> Task description:
The answer must be the full listing, repeated word for word.

> Dataset records:
'''
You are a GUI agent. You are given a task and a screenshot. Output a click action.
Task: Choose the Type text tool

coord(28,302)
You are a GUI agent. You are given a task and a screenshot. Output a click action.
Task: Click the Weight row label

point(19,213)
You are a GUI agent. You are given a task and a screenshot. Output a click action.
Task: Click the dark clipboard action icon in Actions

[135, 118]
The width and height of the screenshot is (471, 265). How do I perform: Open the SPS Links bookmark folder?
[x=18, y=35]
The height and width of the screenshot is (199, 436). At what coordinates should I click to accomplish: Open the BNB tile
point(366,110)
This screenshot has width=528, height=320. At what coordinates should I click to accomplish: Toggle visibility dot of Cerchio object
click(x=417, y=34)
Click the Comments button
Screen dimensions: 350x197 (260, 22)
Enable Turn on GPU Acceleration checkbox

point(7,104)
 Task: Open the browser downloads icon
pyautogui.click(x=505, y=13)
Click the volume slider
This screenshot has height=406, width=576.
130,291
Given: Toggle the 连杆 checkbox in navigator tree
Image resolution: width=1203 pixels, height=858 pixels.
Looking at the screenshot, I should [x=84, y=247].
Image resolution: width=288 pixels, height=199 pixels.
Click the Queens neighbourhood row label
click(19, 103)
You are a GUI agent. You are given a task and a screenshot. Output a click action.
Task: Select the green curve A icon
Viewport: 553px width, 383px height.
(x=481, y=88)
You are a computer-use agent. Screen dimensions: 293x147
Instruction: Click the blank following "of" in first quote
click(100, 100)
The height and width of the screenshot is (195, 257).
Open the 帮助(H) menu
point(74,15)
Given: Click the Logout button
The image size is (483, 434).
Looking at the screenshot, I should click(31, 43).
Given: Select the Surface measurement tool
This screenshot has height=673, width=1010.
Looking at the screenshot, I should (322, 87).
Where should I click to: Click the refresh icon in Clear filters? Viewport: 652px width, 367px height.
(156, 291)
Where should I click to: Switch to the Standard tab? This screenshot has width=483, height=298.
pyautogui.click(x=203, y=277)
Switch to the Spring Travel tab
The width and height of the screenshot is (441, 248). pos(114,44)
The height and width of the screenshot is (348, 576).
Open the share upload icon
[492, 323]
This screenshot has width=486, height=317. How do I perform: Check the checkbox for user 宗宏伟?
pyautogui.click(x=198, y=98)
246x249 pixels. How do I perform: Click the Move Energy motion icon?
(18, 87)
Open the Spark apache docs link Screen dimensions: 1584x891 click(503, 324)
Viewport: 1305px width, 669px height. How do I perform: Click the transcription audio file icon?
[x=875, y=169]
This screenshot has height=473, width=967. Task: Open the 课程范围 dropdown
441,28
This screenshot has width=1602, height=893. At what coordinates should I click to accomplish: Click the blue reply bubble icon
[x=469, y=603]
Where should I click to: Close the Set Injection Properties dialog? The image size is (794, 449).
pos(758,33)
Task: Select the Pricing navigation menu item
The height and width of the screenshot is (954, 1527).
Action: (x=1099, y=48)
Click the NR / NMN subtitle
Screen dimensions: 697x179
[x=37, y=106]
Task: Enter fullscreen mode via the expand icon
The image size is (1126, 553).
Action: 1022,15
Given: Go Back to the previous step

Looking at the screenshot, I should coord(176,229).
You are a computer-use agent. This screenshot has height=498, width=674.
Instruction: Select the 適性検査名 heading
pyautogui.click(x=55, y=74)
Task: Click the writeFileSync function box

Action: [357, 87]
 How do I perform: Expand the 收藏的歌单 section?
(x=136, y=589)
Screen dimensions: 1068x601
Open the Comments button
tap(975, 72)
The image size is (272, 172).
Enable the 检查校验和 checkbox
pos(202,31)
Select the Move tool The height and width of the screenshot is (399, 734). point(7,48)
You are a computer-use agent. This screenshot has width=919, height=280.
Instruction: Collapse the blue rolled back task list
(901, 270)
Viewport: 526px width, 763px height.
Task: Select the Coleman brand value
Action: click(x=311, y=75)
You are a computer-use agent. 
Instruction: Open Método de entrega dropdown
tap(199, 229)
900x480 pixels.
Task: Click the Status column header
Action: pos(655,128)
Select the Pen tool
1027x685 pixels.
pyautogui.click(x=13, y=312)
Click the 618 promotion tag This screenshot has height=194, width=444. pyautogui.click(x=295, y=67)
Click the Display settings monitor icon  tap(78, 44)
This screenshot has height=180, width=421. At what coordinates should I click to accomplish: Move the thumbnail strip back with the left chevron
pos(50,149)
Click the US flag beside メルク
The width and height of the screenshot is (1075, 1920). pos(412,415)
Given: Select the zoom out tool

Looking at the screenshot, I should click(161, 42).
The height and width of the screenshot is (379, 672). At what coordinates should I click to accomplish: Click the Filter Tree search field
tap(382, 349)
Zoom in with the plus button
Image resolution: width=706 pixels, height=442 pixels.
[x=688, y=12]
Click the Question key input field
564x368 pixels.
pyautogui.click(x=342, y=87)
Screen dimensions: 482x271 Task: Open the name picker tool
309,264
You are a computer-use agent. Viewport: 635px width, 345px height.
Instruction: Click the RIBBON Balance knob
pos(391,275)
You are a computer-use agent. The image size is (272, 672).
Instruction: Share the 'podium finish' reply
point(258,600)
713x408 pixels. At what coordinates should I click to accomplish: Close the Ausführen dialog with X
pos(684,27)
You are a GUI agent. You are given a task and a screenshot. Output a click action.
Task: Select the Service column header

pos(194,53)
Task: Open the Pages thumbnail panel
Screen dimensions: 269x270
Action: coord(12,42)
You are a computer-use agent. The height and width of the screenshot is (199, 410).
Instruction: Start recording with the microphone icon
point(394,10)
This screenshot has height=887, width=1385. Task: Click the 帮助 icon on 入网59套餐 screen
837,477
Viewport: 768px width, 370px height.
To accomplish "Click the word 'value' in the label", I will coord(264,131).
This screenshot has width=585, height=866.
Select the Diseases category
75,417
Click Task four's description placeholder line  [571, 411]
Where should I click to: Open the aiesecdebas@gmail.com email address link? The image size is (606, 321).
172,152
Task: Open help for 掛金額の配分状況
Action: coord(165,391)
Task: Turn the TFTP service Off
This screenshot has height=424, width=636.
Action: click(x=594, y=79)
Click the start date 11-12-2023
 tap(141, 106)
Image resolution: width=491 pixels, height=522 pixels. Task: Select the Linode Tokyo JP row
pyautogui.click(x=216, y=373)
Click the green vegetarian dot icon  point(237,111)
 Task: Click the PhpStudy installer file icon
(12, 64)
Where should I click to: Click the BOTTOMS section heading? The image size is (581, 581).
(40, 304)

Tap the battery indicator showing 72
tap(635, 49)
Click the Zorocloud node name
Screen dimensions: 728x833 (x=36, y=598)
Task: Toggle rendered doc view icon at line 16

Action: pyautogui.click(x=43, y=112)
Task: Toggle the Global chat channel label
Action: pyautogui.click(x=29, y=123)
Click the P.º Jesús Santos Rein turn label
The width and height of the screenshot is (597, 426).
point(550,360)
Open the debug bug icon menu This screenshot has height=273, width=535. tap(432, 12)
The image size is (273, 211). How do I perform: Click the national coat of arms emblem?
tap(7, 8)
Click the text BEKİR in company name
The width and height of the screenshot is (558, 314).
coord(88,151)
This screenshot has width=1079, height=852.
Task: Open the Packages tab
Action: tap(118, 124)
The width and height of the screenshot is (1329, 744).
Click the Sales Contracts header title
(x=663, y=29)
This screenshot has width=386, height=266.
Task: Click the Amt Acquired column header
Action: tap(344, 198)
'''
> Result of this task:
You are a GUI agent. You are given a task and a screenshot. Output a click action.
Task: Choose the Type text tool

coord(28,302)
You are a GUI agent. You are given a task and a screenshot. Output a click action.
Task: Click the Weight row label

point(19,213)
You are a GUI agent. You are given a task and a screenshot. Output a click action.
Task: Click the dark clipboard action icon in Actions

[135, 118]
The width and height of the screenshot is (471, 265). How do I perform: Open the SPS Links bookmark folder?
[x=18, y=35]
The height and width of the screenshot is (199, 436). At what coordinates should I click to accomplish: Open the BNB tile
point(366,110)
This screenshot has width=528, height=320. At what coordinates should I click to accomplish: Toggle visibility dot of Cerchio object
click(x=417, y=34)
Click the Comments button
Screen dimensions: 350x197 (260, 22)
Enable Turn on GPU Acceleration checkbox

point(7,104)
 Task: Open the browser downloads icon
pyautogui.click(x=505, y=13)
Click the volume slider
This screenshot has height=406, width=576.
130,291
Given: Toggle the 连杆 checkbox in navigator tree
Image resolution: width=1203 pixels, height=858 pixels.
Looking at the screenshot, I should [x=84, y=247].
Image resolution: width=288 pixels, height=199 pixels.
Click the Queens neighbourhood row label
click(19, 103)
You are a GUI agent. You are given a task and a screenshot. Output a click action.
Task: Select the green curve A icon
Viewport: 553px width, 383px height.
(x=481, y=88)
You are a computer-use agent. Screen dimensions: 293x147
Instruction: Click the blank following "of" in first quote
click(100, 100)
The height and width of the screenshot is (195, 257).
Open the 帮助(H) menu
point(74,15)
Given: Click the Logout button
The image size is (483, 434).
Looking at the screenshot, I should click(31, 43).
Given: Select the Surface measurement tool
This screenshot has height=673, width=1010.
Looking at the screenshot, I should (322, 87).
Where should I click to: Click the refresh icon in Clear filters? Viewport: 652px width, 367px height.
(156, 291)
Where should I click to: Switch to the Standard tab? This screenshot has width=483, height=298.
pyautogui.click(x=203, y=277)
Switch to the Spring Travel tab
The width and height of the screenshot is (441, 248). pos(114,44)
The height and width of the screenshot is (348, 576).
Open the share upload icon
[492, 323]
This screenshot has width=486, height=317. How do I perform: Check the checkbox for user 宗宏伟?
pyautogui.click(x=198, y=98)
246x249 pixels. How do I perform: Click the Move Energy motion icon?
(18, 87)
Open the Spark apache docs link Screen dimensions: 1584x891 click(503, 324)
Viewport: 1305px width, 669px height. How do I perform: Click the transcription audio file icon?
[x=875, y=169]
This screenshot has height=473, width=967. Task: Open the 课程范围 dropdown
441,28
This screenshot has width=1602, height=893. At what coordinates should I click to accomplish: Click the blue reply bubble icon
[x=469, y=603]
Where should I click to: Close the Set Injection Properties dialog? The image size is (794, 449).
pos(758,33)
Task: Select the Pricing navigation menu item
The height and width of the screenshot is (954, 1527).
Action: (x=1099, y=48)
Click the NR / NMN subtitle
Screen dimensions: 697x179
[x=37, y=106]
Task: Enter fullscreen mode via the expand icon
The image size is (1126, 553).
Action: 1022,15
Given: Go Back to the previous step

Looking at the screenshot, I should coord(176,229).
You are a computer-use agent. This screenshot has height=498, width=674.
Instruction: Select the 適性検査名 heading
pyautogui.click(x=55, y=74)
Task: Click the writeFileSync function box

Action: [357, 87]
 How do I perform: Expand the 收藏的歌单 section?
(x=136, y=589)
Screen dimensions: 1068x601
Open the Comments button
tap(975, 72)
The image size is (272, 172).
Enable the 检查校验和 checkbox
pos(202,31)
Select the Move tool The height and width of the screenshot is (399, 734). point(7,48)
You are a computer-use agent. This screenshot has width=919, height=280.
Instruction: Collapse the blue rolled back task list
(901, 270)
Viewport: 526px width, 763px height.
Task: Select the Coleman brand value
Action: click(x=311, y=75)
You are a computer-use agent. 
Instruction: Open Método de entrega dropdown
tap(199, 229)
900x480 pixels.
Task: Click the Status column header
Action: pos(655,128)
Select the Pen tool
1027x685 pixels.
pyautogui.click(x=13, y=312)
Click the 618 promotion tag This screenshot has height=194, width=444. pyautogui.click(x=295, y=67)
Click the Display settings monitor icon  tap(78, 44)
This screenshot has height=180, width=421. At what coordinates should I click to accomplish: Move the thumbnail strip back with the left chevron
pos(50,149)
Click the US flag beside メルク
The width and height of the screenshot is (1075, 1920). pos(412,415)
Given: Select the zoom out tool

Looking at the screenshot, I should click(161, 42).
The height and width of the screenshot is (379, 672). At what coordinates should I click to accomplish: Click the Filter Tree search field
tap(382, 349)
Zoom in with the plus button
Image resolution: width=706 pixels, height=442 pixels.
[x=688, y=12]
Click the Question key input field
564x368 pixels.
pyautogui.click(x=342, y=87)
Screen dimensions: 482x271 Task: Open the name picker tool
309,264
You are a computer-use agent. Viewport: 635px width, 345px height.
Instruction: Click the RIBBON Balance knob
pos(391,275)
You are a computer-use agent. The image size is (272, 672).
Instruction: Share the 'podium finish' reply
point(258,600)
713x408 pixels. At what coordinates should I click to accomplish: Close the Ausführen dialog with X
pos(684,27)
You are a GUI agent. You are given a task and a screenshot. Output a click action.
Task: Select the Service column header

pos(194,53)
Task: Open the Pages thumbnail panel
Screen dimensions: 269x270
Action: coord(12,42)
You are a computer-use agent. The height and width of the screenshot is (199, 410).
Instruction: Start recording with the microphone icon
point(394,10)
This screenshot has height=887, width=1385. Task: Click the 帮助 icon on 入网59套餐 screen
837,477
Viewport: 768px width, 370px height.
To accomplish "Click the word 'value' in the label", I will coord(264,131).
This screenshot has width=585, height=866.
Select the Diseases category
75,417
Click Task four's description placeholder line  [571, 411]
Where should I click to: Open the aiesecdebas@gmail.com email address link? The image size is (606, 321).
172,152
Task: Open help for 掛金額の配分状況
Action: coord(165,391)
Task: Turn the TFTP service Off
This screenshot has height=424, width=636.
Action: click(x=594, y=79)
Click the start date 11-12-2023
 tap(141, 106)
Image resolution: width=491 pixels, height=522 pixels. Task: Select the Linode Tokyo JP row
pyautogui.click(x=216, y=373)
Click the green vegetarian dot icon  point(237,111)
 Task: Click the PhpStudy installer file icon
(12, 64)
Where should I click to: Click the BOTTOMS section heading? The image size is (581, 581).
(40, 304)

Tap the battery indicator showing 72
tap(635, 49)
Click the Zorocloud node name
Screen dimensions: 728x833 (x=36, y=598)
Task: Toggle rendered doc view icon at line 16

Action: pyautogui.click(x=43, y=112)
Task: Toggle the Global chat channel label
Action: pyautogui.click(x=29, y=123)
Click the P.º Jesús Santos Rein turn label
The width and height of the screenshot is (597, 426).
point(550,360)
Open the debug bug icon menu This screenshot has height=273, width=535. tap(432, 12)
The image size is (273, 211). How do I perform: Click the national coat of arms emblem?
tap(7, 8)
Click the text BEKİR in company name
The width and height of the screenshot is (558, 314).
coord(88,151)
This screenshot has width=1079, height=852.
Task: Open the Packages tab
Action: tap(118, 124)
The width and height of the screenshot is (1329, 744).
Click the Sales Contracts header title
(x=663, y=29)
This screenshot has width=386, height=266.
Task: Click the Amt Acquired column header
Action: tap(344, 198)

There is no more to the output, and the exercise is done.